On world population day on 11 July, the ministry released at least three television commercials to promote oral contraceptives and debunking the myths surrounding them. “The Government has increased focus on spacing at birth to achieve improved maternal and child health outcomes. Keeping this in mind, new communication and Information, Education and Communication (IEC) material were designed this year and launched today," said Harsh Vardhan, union health minister.
“This focuses on improving the uptake of spacing methods by addressing myths and misconceptions prevailing around these methods and reviving the category of oral contraceptive pills and improving the uptake of Condoms and Injectable Contraceptives," he said adding that population stabilisation is a crucial determinant of quality of life and achievement of universal health coverage goals.
While majority of contraception options are meant for women in India-- sterilisation, contraceptive pill, intra-uterine device (IUD), post-partum IUD--there has been a slow uptake of condoms in India clearly indicting men’s ignorance towards their responsibility of family planning. According to National Family Health Survey (NFHS-4) 2015-2016, barely 5.6% of the surveyed subjects said they used condoms for birth control. Compared to the previous NFHS, carried out in 2005-2006, as little as 5.2% men used condoms.
A study published in the latest issue of International Organisation of Scientific Research, stated that despite India being the first country in the world to launch a large scale family planning program, the stigma surrounding family planning has been prevailing and contraception has been a bottleneck in the national programs for long.
The study was conducted to assess the reasons related to non-acceptance of injectable contraception Antara at the Antara Clinic of Medical College, Kolkata.
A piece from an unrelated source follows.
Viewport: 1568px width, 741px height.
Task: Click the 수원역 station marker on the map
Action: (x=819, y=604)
On thematic analysis it was observed that there was fear regarding side effects that was the major determinant for non-acceptance of intra-muscular contraceptive. However stigma related to the method also emerged as an important social contributor.
“We need to position health as a component of all public policies. The occasion also provides a valuable and potent platform to discuss issues related to gender equality, maternal and child health, human rights, poverty and other development determinants," said Harsh Vardhan.
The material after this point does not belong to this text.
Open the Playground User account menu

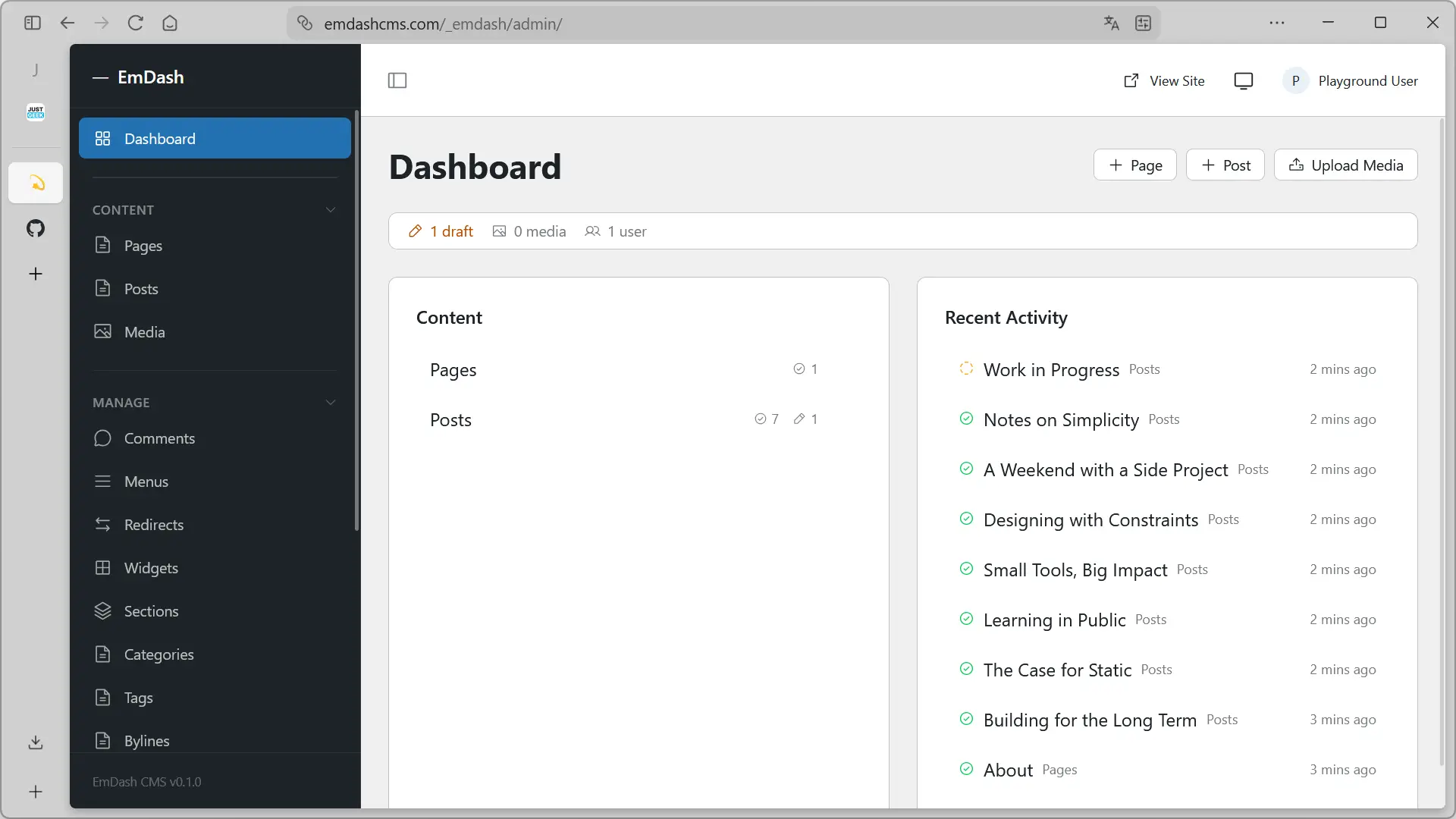click(1351, 81)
According to a United Nations (UN) report released last month, India is projected to overtake China as the world’s most populous country around 2027. UN department of economics and social affairs, Population division (2019), came up with the World Population Prospects 2019 stating that the largest increases in population between 2019 and 2050 will take place in-- India, Nigeria, Pakistan, the Democratic Republic of the Congo, Ethiopia, the United Republic of Tanzania, Indonesia, Egypt and the United States of America.
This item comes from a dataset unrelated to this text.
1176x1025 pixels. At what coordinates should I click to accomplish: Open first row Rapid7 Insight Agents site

For improved access to contraceptives and family planning services in high fertility districts spreading over seven high focus states, the Ministry of Health and Family Welfare launched “Mission Pariwar Vikas" in 2016. Special focus has been given to 146 high fertility Districts of Bihar, Uttar Pradesh, Assam, Chhattisgarh, Madhya Pradesh, Rajasthan and Jharkhand, with an aim to ensure availability of contraceptive methods at all the levels of Health Systems. Its overall goal is to reduce India's overall fertility rate to 2.1 by the year 2025.